Many other women struggling with infertility also take issue with the fact that there is no general advisement against becoming pregnant and no evidence that pregnant women are more susceptible to COVID-19. The extremely limited data currently available indicates that the disease is not likely transmitted in utero, during labor, or via breastfeeding. Indeed, there has been a great deal of speculation that shelter in place orders will lead to a baby boom—salt in the wound for women forced to suspend treatment.
Among those who disagree with the guidelines is Beverly Reed, M.D., a fertility doctor at IVFMD, near Dallas, who has created a petition asking ASRM to change them. As of April 8, it has more than 13,900 signatories.
A self-proclaimed “rule follower,” Reed immediately started calling patients to cancel treatments, but during those calls, she began to reconsider. “They had a lot of good questions,” she says. “One woman said ‘Is this because coronavirus causes birth defects?’ And I said, ‘Actually no. The evidence is that it doesn’t.’ And she said, ‘Are all women being told not to get pregnant?’ And I said ‘No.’ And she said, ‘Well, then, why me?’ ”
“And then I saw the spring break coverage on the beach and I got so angry,” Reed continues. “I saw they were [ignoring social distancing guidelines] and I can’t even give the most basic treatments to my patients?”
Reed wants the ASRM to give doctors more leeway to consider individual cases and circumstances. Though clinics are under no obligation to follow the guidelines, she argued that few doctors, herself included, are comfortable flouting the society’s recommendations.
“I do think we have very mixed feelings as providers—this is the reason we went into medicine: to help women, specifically, to help women become pregnant,” says Pei-Li Huang, M.D., a partner and founder at Fertility Solutions in New England. “A friend of mine said, ‘It’s sad to think of the babies not born because people couldn’t access reproductive medicine at this time.’ ”

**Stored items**
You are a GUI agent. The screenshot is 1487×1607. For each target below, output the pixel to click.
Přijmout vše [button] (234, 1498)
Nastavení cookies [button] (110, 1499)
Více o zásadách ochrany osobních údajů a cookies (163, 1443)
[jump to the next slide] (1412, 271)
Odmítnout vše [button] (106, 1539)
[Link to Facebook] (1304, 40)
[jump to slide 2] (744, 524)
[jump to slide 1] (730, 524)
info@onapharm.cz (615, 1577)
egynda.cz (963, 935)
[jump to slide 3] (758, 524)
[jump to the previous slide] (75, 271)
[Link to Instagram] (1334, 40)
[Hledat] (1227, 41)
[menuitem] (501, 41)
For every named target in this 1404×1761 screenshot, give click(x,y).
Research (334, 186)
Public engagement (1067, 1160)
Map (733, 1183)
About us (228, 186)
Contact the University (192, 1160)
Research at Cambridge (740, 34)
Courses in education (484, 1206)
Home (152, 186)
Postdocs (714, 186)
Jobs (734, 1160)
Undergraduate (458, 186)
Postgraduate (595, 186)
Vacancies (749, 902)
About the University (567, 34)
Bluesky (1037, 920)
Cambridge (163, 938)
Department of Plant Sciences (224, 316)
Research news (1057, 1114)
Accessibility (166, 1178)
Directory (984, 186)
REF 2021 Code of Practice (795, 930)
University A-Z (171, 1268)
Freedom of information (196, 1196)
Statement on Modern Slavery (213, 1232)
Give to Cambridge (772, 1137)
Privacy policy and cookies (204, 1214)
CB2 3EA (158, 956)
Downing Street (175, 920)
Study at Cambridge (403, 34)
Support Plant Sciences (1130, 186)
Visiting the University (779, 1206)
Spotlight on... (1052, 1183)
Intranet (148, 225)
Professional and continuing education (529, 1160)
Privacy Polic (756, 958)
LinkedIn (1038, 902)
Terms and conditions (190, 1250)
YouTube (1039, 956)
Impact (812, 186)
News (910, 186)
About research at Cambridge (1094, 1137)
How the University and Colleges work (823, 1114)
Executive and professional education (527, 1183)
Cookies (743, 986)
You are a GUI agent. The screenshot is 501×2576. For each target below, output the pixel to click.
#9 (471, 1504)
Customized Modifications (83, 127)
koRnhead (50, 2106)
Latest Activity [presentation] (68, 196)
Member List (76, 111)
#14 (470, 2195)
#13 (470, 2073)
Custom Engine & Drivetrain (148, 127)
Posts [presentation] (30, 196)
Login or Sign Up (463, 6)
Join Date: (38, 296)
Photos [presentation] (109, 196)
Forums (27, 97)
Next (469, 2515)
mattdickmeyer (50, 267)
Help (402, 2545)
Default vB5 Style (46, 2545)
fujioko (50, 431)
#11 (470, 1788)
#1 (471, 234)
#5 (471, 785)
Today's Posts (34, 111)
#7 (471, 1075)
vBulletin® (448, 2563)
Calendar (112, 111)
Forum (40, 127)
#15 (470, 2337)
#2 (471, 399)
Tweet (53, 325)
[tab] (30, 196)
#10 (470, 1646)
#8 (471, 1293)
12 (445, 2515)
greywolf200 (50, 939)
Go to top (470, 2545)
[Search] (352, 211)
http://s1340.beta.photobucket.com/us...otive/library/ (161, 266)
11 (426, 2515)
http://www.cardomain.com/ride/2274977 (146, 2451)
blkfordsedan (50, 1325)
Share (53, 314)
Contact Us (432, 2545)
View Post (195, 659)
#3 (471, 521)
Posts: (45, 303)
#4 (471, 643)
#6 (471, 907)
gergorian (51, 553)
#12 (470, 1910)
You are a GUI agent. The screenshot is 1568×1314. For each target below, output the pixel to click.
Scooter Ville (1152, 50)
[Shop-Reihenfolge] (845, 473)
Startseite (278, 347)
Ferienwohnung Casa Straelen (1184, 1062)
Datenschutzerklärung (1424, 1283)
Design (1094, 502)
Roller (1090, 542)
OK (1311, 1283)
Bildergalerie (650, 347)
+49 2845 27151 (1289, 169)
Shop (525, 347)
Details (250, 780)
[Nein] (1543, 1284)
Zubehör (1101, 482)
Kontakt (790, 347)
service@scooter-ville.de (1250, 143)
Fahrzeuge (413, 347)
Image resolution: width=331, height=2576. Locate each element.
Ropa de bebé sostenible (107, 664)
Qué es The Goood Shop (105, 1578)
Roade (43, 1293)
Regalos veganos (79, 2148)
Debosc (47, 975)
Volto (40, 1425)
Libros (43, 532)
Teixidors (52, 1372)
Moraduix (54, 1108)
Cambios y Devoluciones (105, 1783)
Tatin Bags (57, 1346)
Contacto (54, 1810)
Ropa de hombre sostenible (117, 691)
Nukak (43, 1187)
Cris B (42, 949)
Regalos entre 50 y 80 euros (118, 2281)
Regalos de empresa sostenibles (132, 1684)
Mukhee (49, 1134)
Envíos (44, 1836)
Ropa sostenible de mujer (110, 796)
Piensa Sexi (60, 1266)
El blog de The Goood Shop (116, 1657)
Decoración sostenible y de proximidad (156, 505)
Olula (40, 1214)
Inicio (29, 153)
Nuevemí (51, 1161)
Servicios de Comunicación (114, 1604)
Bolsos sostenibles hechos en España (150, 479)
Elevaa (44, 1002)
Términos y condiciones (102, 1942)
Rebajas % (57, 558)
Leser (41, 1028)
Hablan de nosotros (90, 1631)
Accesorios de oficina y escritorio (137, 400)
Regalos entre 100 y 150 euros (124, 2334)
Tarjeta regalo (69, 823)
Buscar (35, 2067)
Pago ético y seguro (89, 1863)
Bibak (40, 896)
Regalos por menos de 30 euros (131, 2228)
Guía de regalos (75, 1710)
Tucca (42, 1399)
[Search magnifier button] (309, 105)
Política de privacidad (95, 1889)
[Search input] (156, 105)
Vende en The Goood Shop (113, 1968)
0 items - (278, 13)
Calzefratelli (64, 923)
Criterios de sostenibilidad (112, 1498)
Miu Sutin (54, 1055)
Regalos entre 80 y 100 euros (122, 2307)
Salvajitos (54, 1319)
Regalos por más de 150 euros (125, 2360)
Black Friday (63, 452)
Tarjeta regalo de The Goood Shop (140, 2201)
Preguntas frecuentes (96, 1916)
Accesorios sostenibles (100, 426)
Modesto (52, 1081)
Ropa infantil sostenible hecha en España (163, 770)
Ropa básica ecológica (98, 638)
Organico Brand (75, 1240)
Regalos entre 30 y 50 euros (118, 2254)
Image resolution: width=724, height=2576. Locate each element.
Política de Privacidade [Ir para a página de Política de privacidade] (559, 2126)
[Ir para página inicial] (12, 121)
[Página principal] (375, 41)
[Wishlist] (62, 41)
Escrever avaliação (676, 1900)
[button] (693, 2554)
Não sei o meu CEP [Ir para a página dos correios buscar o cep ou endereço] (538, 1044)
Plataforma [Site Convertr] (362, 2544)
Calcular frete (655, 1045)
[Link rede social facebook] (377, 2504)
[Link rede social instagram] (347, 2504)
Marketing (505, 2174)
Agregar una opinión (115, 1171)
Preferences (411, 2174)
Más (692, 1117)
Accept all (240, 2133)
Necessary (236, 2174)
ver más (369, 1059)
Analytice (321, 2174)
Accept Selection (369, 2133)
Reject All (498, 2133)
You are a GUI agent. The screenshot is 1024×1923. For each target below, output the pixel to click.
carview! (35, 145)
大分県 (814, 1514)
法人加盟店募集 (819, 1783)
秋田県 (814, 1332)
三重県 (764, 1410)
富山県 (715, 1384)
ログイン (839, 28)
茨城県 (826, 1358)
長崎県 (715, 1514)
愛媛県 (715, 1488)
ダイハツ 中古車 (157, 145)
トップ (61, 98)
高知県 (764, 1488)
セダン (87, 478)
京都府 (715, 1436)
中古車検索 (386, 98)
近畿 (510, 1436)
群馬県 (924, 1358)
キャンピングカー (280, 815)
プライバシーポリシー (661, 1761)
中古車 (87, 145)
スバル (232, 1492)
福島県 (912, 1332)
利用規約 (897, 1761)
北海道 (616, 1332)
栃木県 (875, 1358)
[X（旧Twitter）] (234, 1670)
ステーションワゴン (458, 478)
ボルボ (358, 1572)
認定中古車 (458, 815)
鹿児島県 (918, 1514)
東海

**What to work on**
List every route by which, according to the passage on fertility treatment during COVID-19, the disease is not likely transmitted.

**Exercise response**
- in utero
- during labor
- via breastfeeding